# Elbow tendinitis from LBBS



## Hurt (Mar 13, 2019)

The title pretty much sums it up. I’ve recently switched to low bar and I love everything about it EXCEPT my elbows are absolutely on FIRE after every session.

Yesterday I was supposed to bench after squatting and my left elbow was so bad I could barely press 2 plates (I was supposed to be doing triples with 390 - needless to say that didn’t happen).

I’ve read a lot in regards to mobility, changing hand placement, changing grip, etc. but I was just curious if anyone on the board has a) experienced this and b) found a solution that worked for them?


----------



## PillarofBalance (Mar 13, 2019)

There really is no solution. Some people just will never be able to back squat low bar without elbow pain.  I for one, will never get under an oly bar again. It's SSB or buffalo bar from here on out. Which sucks cause now I have a mastadon bar in my gym 

Some things that used to help me suffer thru it:

Keeping a close eye on shoulder ROM. Keeping scaps clear and free.

Keeping pecs and lats loose

Don't wrap all fingers around the bar. I used to keep my pinky and ring finger under the bar

Use high bar whenever possible such as for assistance work 

That's about it. This is a problem I have never solved and never seen anyone else solve it either. It plagued me and several teammates. It would shut down bench days and leave us in agony.


----------



## Hurt (Mar 13, 2019)

PillarofBalance said:


> There really is no solution. Some people just will never be able to back squat low bar without elbow pain.  I for one, will never get under an oly bar again. It's SSB or buffalo bar from here on out.
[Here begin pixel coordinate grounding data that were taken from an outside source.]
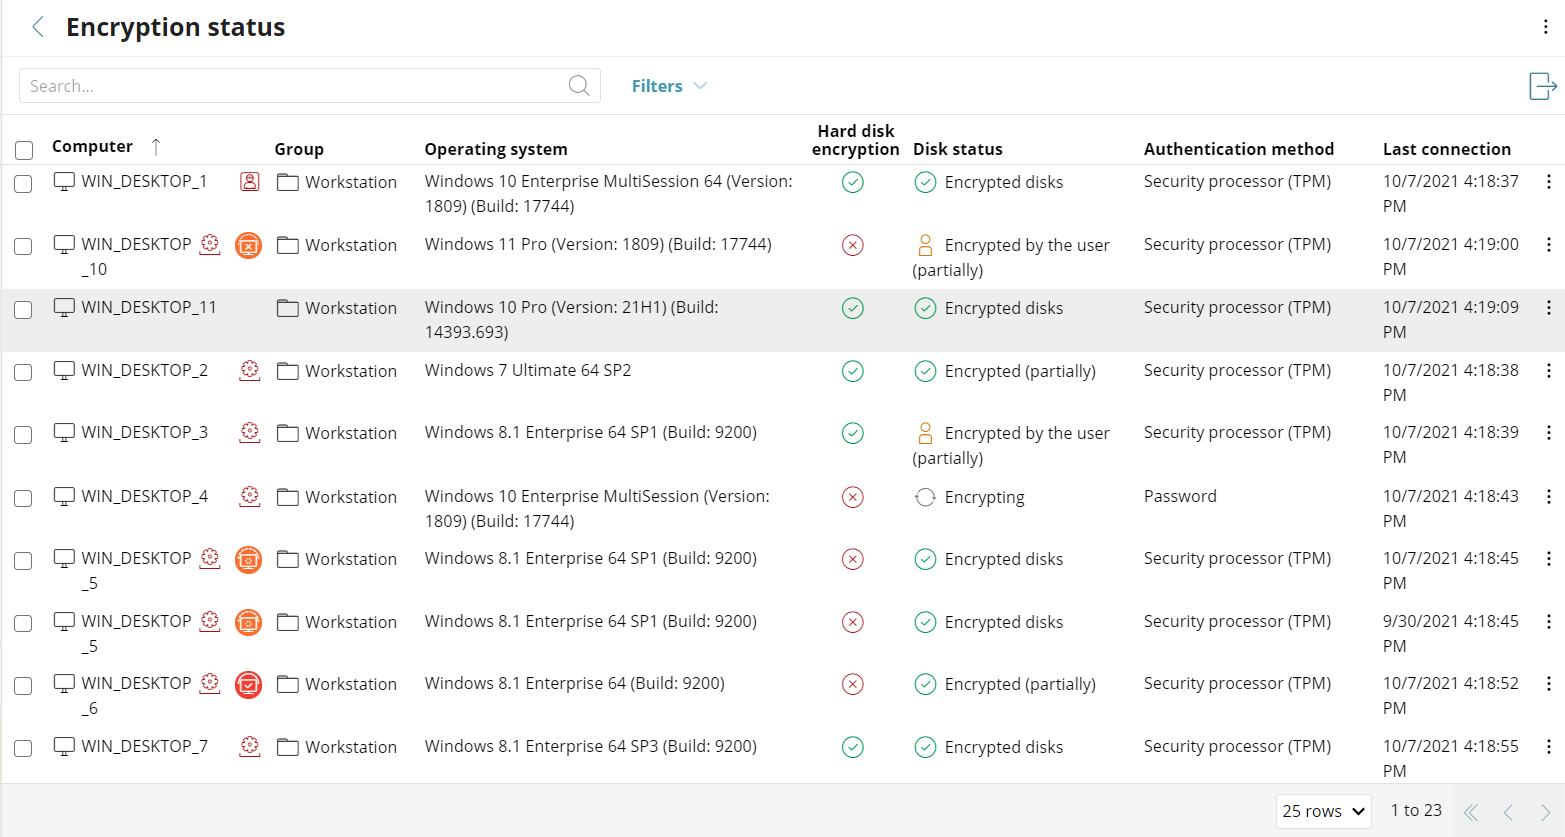This screenshot has height=837, width=1565.
Task: Click the warning icon beside WIN_DESKTOP_10
Action: 248,244
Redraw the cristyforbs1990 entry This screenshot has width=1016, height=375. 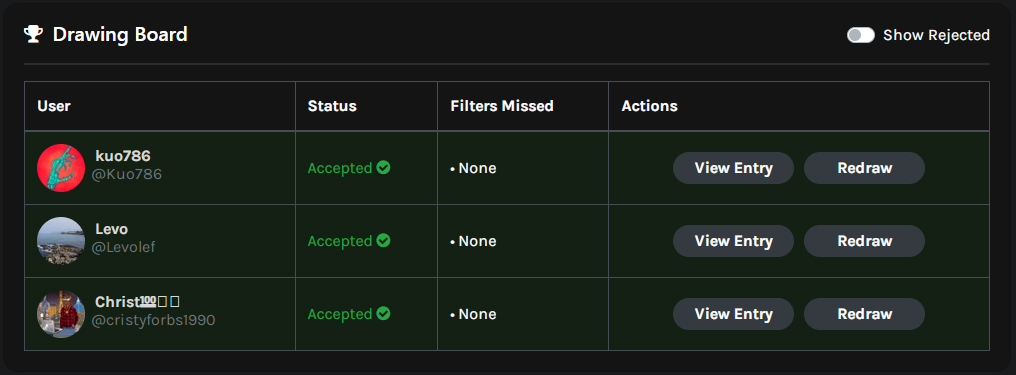click(x=864, y=314)
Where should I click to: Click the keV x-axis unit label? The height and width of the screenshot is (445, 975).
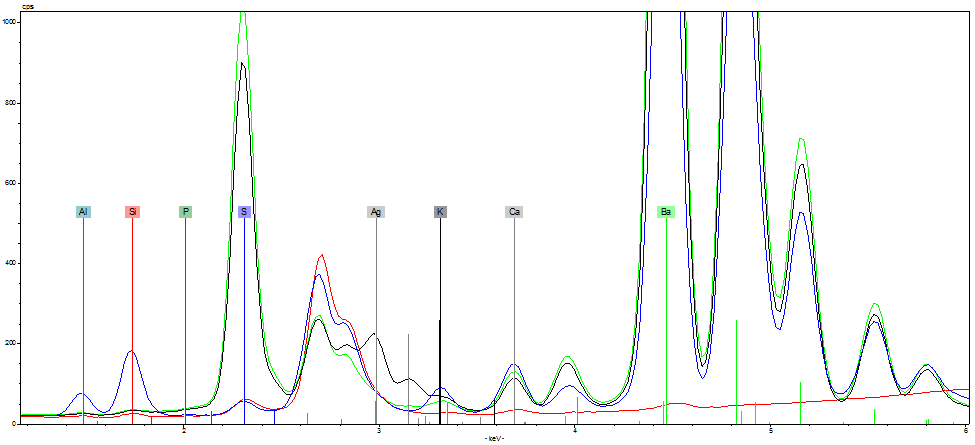pyautogui.click(x=496, y=439)
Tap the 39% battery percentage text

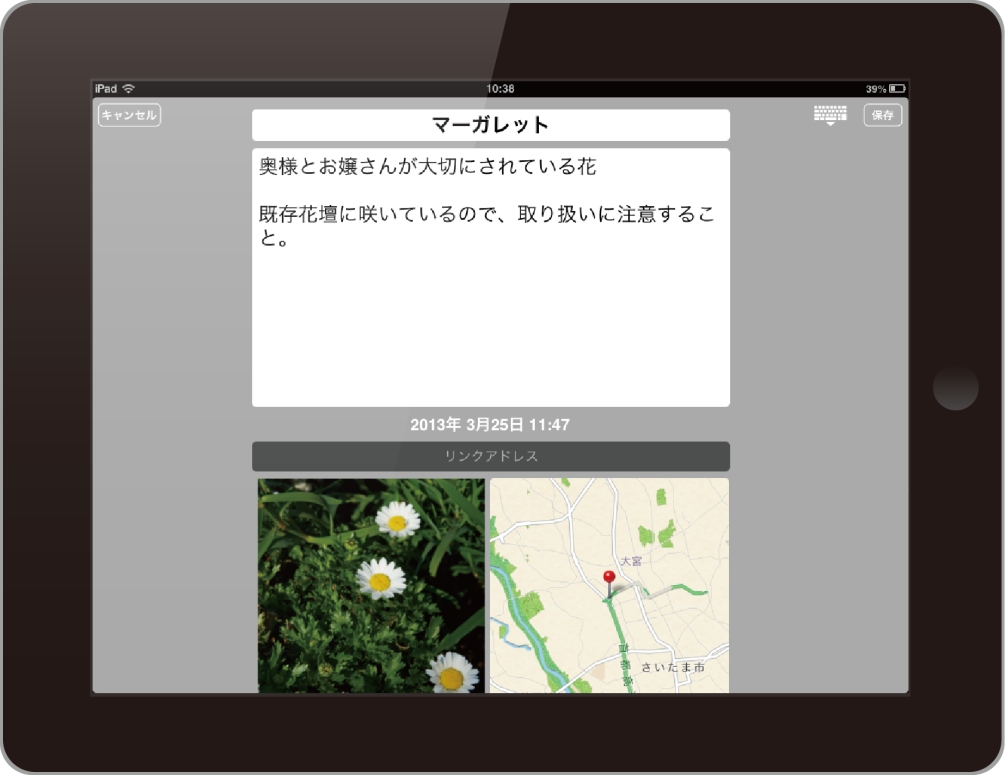coord(875,89)
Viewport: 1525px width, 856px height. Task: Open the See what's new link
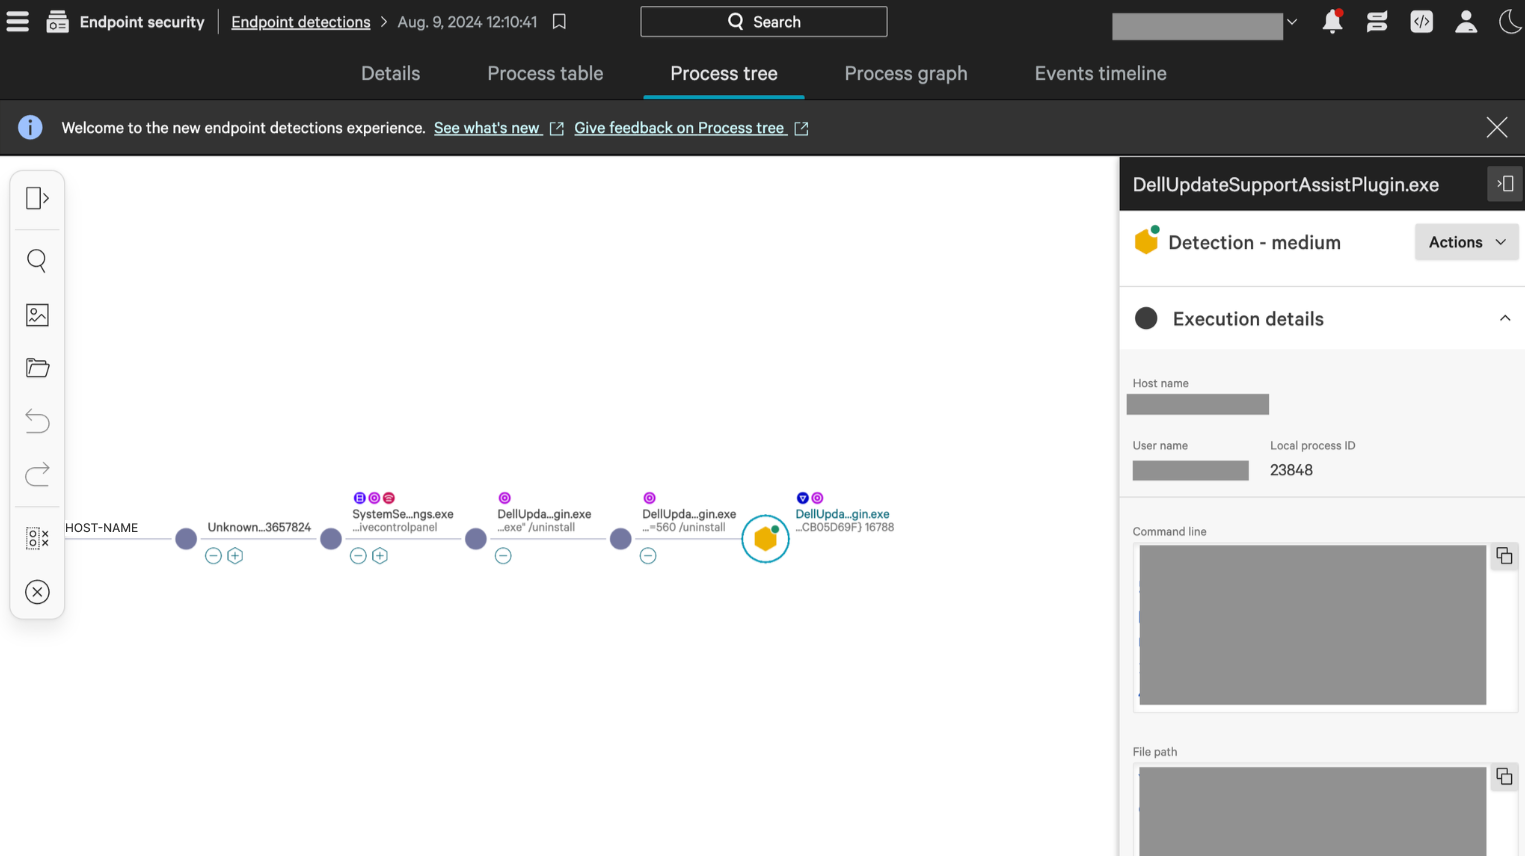(x=487, y=128)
Which sucks cause now I have a mastadon bar in my gym
> 
> Some things that used to help me suffer thru it:
> 
> ...



Thanks man - I was afraid that might be the case.

I was considering a buffalo bar for my garage set up so I think you just made that decision easier for me.
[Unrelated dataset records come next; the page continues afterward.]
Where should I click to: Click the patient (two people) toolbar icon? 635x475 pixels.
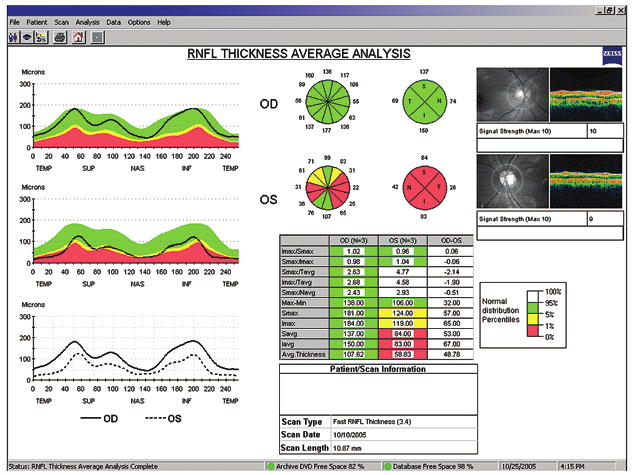(11, 37)
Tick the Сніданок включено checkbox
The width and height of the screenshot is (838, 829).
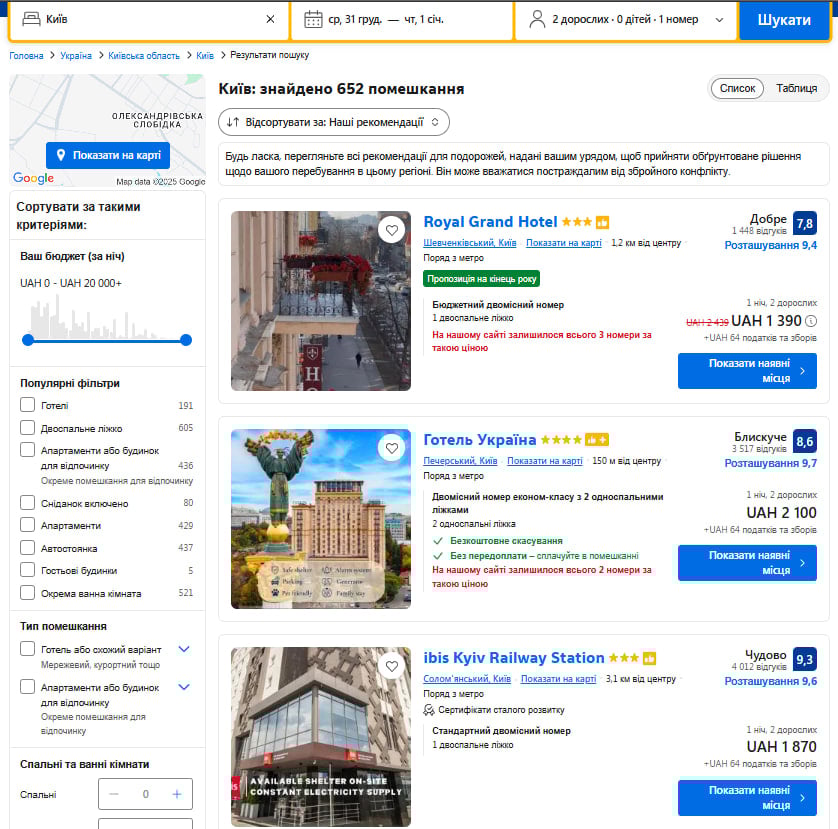click(x=28, y=503)
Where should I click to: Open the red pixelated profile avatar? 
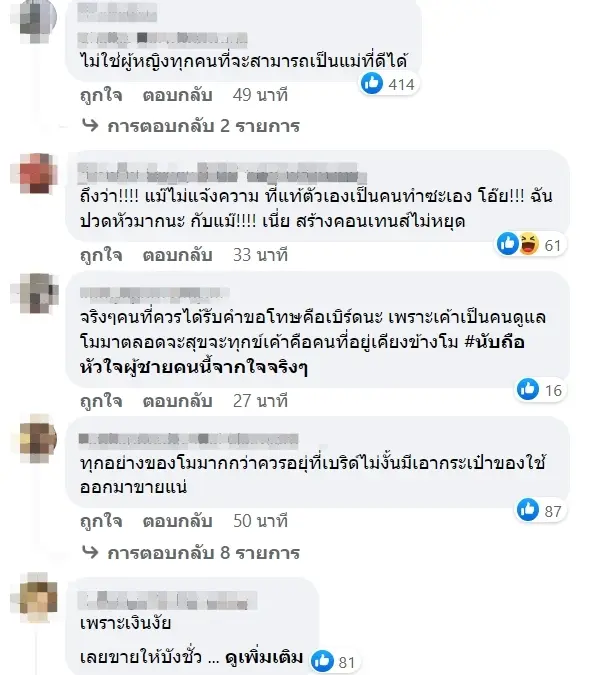point(38,173)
I will def have to do high bar on bench days - that sh*t was unbearable.


----------



## PillarofBalance (Mar 13, 2019)

Hurt said:


> Thanks man - I was afraid that might be the case.
> 
> I was considering a buffalo bar for my garage set up so I think you just made that decision easier for me.
> 
> I will def have to do high bar on bench days - that sh*t was unbearable.



If you go buffalo bar get the duffin version. Amazing bar. Works awesome for bench too.


----------



## Metalhead1 (Mar 13, 2019)

Like pob said. The pinky under the bar, talon grip, has helped me keep my elbows down by my sides. Which, in turn, has kept mine pain free.


----------



## Hurt (Mar 13, 2019)

PillarofBalance said:


> If you go buffalo bar get the duffin version. Amazing bar. Works awesome for bench too.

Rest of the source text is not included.